#### [Given instruction A]
Repeat the following records exactly, starting with the line that contains "You are a computer-use" and going on through the final line of the records.

#### [Selected passage]
════════

By now, Caleb Followill’s wife, model and former Victoria’s Secret angel Lily Aldridge, hopefully will have been able to listen to his latest work, his eighth album with Kings Of Leon.
She is certainly doing her bit to support her husband’s record, plugging it with heart and fire emojis to her 5.3 million followers on Instagram, the true sign of love in 2021.
But being married to a rock frontman does not get you special privileges, especially when that frontman struggles with hearing his own songs.
“It’s hard for me to listen,” says Followill, speaking to Sky News on the phone from his home in Nashville, Tennessee, less than 48 hours before the album’s release. “As a matter of fact, I don’t think my wife’s actually even heard the record fully. She’s wanted to hear it…”
He almost sounds uneasy just talking about it. “To hear myself is something that’s really hard for me. So, yeah, I think she’s excited for the album to come out so she can listen.”
So Aldridge has to buy it, just like the rest of Kings Of Leon’s fans?
“Well, heck yeah, I hope so,” he laughs. “I mean, when she’s on a magazine, I buy it. It’s all going back to her anyway, she might as well.”

════════

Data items
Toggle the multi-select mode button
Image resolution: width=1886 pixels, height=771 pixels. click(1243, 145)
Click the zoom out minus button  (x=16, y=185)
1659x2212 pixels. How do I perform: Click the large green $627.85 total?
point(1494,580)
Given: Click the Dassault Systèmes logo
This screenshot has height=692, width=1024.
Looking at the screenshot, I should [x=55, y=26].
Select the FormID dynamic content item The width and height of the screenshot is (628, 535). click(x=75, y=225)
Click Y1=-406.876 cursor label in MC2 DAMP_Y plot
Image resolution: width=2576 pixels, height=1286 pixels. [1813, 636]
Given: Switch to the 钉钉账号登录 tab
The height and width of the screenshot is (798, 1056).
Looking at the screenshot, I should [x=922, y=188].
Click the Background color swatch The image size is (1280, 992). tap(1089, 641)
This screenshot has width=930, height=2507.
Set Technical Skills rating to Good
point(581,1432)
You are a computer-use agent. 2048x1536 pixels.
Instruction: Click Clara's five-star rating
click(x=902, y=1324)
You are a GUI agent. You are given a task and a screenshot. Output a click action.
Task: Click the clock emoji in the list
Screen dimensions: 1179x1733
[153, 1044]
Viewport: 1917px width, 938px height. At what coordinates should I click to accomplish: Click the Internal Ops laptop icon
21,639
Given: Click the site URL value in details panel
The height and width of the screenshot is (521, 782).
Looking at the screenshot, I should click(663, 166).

════════

#### [Given instruction B]
Reproduce the passage on Caleb Followill's new album, starting with "By now, Caleb" and going on through "love in 2021.", with "Instagram" renamed to "Facebook".

#### [Correct response A]
You are a computer-use agent. 2048x1536 pixels.
Instruction: Click Clara's five-star rating
click(x=902, y=1324)
You are a GUI agent. You are given a task and a screenshot. Output a click action.
Task: Click the clock emoji in the list
Screen dimensions: 1179x1733
[153, 1044]
Viewport: 1917px width, 938px height. At what coordinates should I click to accomplish: Click the Internal Ops laptop icon
21,639
Given: Click the site URL value in details panel
The height and width of the screenshot is (521, 782).
Looking at the screenshot, I should click(663, 166).

#### [Correct response B]
By now, Caleb Followill’s wife, model and former Victoria’s Secret angel Lily Aldridge, hopefully will have been able to listen to his latest work, his eighth album with Kings Of Leon.
She is certainly doing her bit to support her husband’s record, plugging it with heart and fire emojis to her 5.3 million followers on Facebook, the true sign of love in 2021.